**Exercise instructions:**
Copy the rows starting at the line that contains "How do I perform: Expand" and ending at the last line of the rows, both ends included. Omit the pictures.

++++ Material provided

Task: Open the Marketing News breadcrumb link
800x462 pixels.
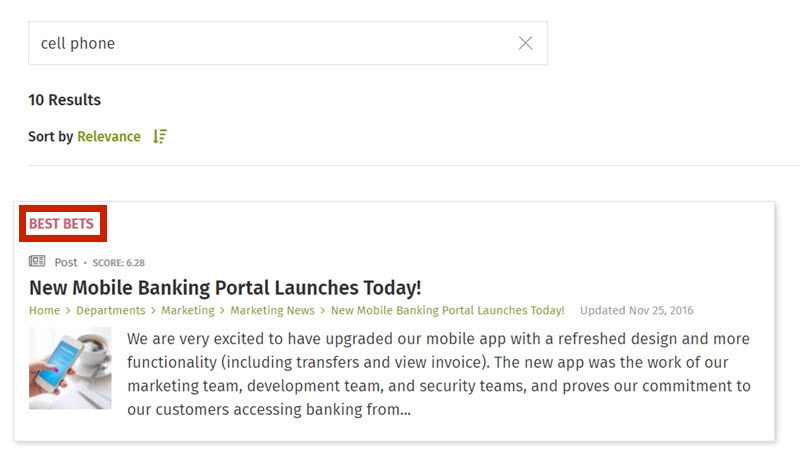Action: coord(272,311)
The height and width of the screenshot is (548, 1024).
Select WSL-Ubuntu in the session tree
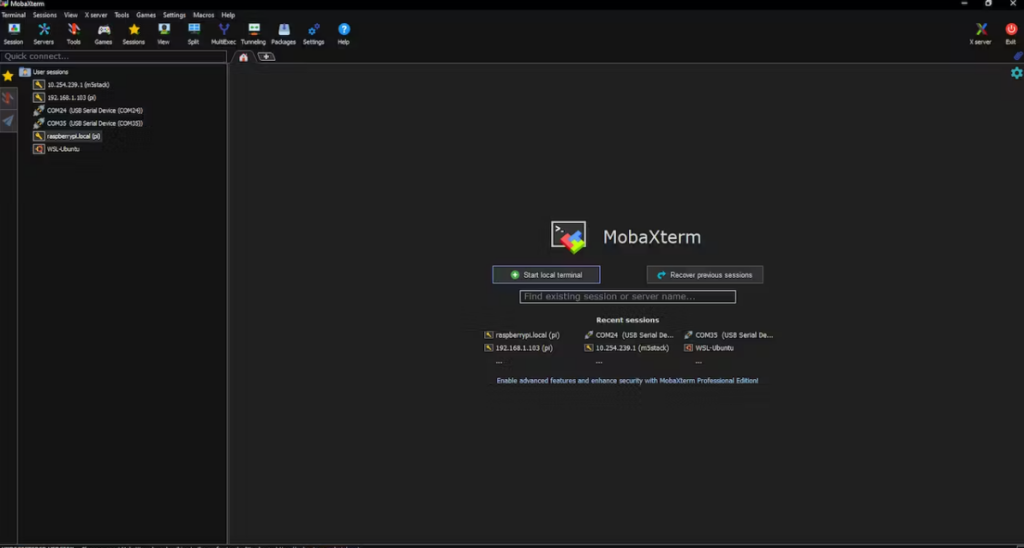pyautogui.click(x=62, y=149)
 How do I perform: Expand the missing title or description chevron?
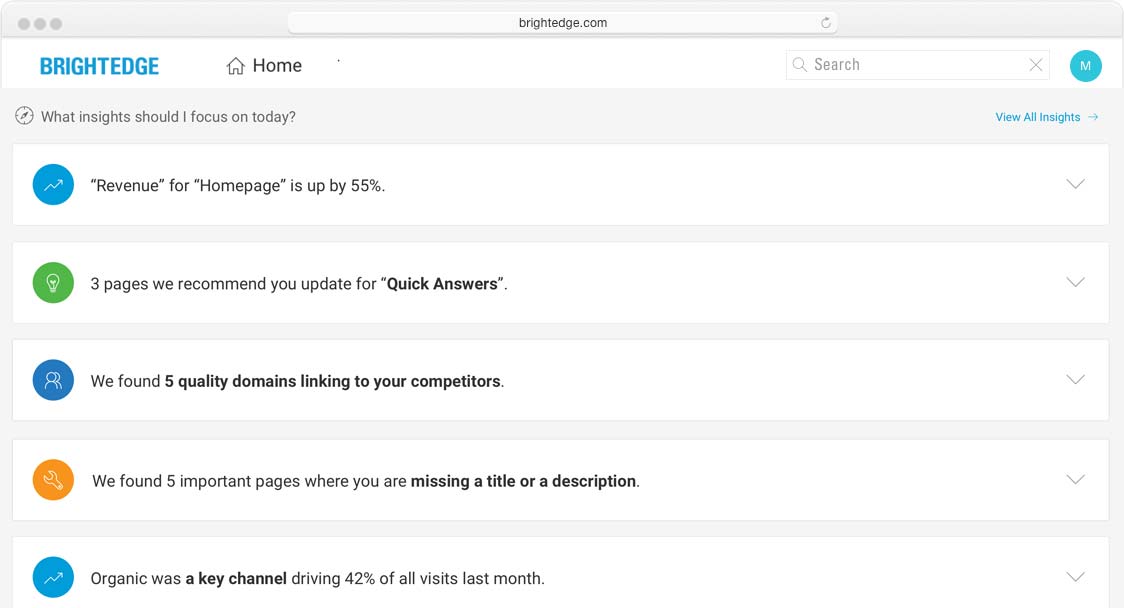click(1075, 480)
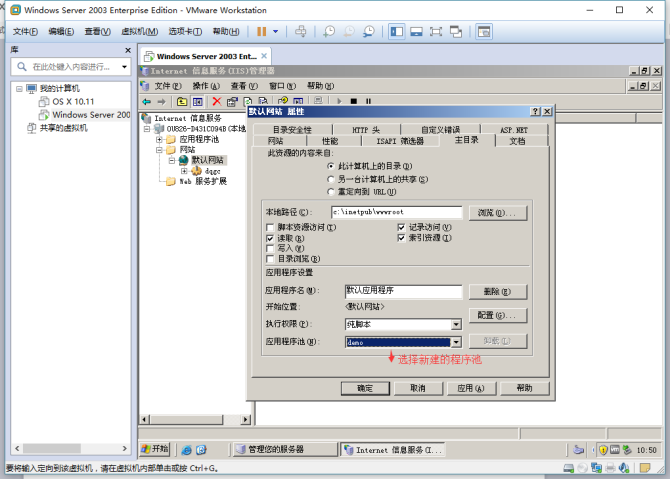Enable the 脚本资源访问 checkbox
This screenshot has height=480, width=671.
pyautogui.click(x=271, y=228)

++++++++

**Output for this exercise:**
 How do I perform: Expand the missing title or description chevron?
click(1075, 480)
Enable the 脚本资源访问 checkbox
This screenshot has height=480, width=671.
pyautogui.click(x=271, y=228)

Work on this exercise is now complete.